_Task instructions_:
Start at the line with "Festival (341, 275)" in the records below, stop at the line with "Kia, Rio, 2017 (711, 1319)", and return every line in that span exactly, the two end lines included.

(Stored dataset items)

◇ ◇ ◇

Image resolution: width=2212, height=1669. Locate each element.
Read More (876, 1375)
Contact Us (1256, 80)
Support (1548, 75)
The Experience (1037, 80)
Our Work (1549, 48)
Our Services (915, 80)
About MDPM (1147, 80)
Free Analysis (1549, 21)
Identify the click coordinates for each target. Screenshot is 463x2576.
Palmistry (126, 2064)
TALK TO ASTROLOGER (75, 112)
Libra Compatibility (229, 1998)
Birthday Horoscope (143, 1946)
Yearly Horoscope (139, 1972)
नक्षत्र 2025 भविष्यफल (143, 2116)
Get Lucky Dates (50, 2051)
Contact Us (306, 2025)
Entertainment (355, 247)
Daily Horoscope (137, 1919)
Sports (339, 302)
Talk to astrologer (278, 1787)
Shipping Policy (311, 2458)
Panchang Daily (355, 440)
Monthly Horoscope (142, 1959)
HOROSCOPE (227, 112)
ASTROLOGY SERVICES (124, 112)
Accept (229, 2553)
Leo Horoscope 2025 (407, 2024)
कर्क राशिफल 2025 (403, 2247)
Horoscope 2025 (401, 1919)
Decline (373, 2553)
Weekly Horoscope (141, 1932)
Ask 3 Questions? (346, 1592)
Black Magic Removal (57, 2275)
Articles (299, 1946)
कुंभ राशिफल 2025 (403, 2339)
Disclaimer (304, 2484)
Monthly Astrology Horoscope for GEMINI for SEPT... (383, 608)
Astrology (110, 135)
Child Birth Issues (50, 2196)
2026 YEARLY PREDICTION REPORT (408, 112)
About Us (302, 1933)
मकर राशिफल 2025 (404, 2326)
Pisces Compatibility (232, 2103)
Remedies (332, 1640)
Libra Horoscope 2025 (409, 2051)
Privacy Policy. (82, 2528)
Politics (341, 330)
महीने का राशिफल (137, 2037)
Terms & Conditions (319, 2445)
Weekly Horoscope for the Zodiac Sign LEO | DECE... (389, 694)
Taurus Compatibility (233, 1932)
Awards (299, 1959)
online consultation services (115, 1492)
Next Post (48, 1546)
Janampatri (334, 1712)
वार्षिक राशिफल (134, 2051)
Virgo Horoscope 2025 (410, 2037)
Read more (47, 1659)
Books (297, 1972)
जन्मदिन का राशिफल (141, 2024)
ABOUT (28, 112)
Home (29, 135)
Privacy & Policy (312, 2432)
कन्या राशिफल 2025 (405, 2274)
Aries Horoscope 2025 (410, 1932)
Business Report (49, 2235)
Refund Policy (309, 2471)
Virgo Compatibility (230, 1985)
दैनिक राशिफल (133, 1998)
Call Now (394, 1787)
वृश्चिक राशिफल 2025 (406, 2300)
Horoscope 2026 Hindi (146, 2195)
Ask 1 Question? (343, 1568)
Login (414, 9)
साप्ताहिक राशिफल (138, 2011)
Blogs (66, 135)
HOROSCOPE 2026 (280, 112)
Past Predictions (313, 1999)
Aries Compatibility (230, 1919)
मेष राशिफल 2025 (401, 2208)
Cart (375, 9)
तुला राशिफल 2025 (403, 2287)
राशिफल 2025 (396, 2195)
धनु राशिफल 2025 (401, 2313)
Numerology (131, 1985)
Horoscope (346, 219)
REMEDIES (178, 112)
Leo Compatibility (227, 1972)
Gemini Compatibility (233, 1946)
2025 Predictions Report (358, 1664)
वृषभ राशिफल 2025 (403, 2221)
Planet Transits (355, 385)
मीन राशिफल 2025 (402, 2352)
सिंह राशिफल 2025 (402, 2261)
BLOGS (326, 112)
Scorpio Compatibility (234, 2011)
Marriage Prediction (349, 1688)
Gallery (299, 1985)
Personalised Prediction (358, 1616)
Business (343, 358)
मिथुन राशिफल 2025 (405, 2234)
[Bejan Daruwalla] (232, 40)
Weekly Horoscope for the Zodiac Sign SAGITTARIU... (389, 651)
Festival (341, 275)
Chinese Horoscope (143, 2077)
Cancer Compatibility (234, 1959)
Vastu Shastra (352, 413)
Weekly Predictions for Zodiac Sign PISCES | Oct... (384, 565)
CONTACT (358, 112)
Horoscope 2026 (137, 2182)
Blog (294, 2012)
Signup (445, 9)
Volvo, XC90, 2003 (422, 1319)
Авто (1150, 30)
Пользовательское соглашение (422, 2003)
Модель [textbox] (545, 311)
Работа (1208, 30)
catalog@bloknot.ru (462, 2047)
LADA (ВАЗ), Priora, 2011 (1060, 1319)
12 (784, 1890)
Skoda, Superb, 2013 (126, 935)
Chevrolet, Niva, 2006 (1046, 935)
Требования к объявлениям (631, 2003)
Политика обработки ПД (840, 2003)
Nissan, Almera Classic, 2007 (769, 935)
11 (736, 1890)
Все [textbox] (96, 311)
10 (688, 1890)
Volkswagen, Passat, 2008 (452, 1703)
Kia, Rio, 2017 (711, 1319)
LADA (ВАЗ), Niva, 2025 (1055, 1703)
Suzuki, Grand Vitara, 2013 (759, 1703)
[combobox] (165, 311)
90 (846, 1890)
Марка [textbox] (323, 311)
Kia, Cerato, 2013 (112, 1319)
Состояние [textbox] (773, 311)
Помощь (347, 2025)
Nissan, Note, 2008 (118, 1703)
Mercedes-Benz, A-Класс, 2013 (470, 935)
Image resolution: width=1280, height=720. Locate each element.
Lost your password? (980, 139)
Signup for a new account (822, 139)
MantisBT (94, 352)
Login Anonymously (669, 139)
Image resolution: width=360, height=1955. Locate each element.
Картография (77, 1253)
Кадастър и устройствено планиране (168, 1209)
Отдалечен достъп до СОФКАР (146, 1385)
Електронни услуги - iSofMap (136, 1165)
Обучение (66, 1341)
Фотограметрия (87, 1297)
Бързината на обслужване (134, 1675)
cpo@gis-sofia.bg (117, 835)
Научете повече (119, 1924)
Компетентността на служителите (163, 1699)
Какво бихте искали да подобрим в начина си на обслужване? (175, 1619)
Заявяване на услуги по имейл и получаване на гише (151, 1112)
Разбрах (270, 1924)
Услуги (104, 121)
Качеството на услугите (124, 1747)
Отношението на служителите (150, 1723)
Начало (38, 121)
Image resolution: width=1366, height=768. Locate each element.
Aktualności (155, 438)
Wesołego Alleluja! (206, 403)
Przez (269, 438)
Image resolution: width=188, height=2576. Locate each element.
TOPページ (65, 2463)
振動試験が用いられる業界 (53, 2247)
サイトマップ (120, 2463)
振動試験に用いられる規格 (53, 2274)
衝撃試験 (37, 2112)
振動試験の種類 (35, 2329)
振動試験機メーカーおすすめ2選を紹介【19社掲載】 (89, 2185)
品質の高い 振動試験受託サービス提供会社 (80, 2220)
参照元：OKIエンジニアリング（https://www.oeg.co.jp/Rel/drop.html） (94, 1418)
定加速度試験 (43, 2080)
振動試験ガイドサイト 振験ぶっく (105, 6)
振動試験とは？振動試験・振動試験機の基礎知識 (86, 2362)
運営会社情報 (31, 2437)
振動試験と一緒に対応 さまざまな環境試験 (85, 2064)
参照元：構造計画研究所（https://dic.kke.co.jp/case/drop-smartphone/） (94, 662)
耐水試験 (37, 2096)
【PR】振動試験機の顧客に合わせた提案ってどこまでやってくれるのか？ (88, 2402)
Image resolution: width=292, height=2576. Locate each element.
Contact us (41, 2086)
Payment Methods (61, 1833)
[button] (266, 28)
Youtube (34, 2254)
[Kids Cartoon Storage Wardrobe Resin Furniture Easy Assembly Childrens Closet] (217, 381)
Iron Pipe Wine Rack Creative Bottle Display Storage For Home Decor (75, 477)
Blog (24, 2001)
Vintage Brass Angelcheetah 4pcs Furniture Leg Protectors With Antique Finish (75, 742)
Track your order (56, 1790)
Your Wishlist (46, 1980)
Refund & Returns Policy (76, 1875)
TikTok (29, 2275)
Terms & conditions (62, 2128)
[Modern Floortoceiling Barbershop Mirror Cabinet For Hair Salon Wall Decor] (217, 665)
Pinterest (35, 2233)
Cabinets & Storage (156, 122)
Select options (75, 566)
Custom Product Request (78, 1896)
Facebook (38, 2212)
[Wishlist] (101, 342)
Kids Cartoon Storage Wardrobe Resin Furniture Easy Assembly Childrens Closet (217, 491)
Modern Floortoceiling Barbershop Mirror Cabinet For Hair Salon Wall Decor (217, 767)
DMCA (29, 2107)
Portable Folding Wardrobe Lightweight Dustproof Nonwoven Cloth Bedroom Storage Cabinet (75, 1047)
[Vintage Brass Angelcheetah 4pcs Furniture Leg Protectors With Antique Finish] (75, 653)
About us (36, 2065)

◇ ◇ ◇

_Written solution_:
Festival (341, 275)
Chinese Horoscope (143, 2077)
Cancer Compatibility (234, 1959)
Vastu Shastra (352, 413)
Weekly Predictions for Zodiac Sign PISCES | Oct... (384, 565)
CONTACT (358, 112)
Horoscope 2026 (137, 2182)
Blog (294, 2012)
Signup (445, 9)
Volvo, XC90, 2003 (422, 1319)
Авто (1150, 30)
Пользовательское соглашение (422, 2003)
Модель [textbox] (545, 311)
Работа (1208, 30)
catalog@bloknot.ru (462, 2047)
LADA (ВАЗ), Priora, 2011 (1060, 1319)
12 (784, 1890)
Skoda, Superb, 2013 (126, 935)
Chevrolet, Niva, 2006 (1046, 935)
Требования к объявлениям (631, 2003)
Политика обработки ПД (840, 2003)
Nissan, Almera Classic, 2007 (769, 935)
11 (736, 1890)
Все [textbox] (96, 311)
10 (688, 1890)
Volkswagen, Passat, 2008 (452, 1703)
Kia, Rio, 2017 (711, 1319)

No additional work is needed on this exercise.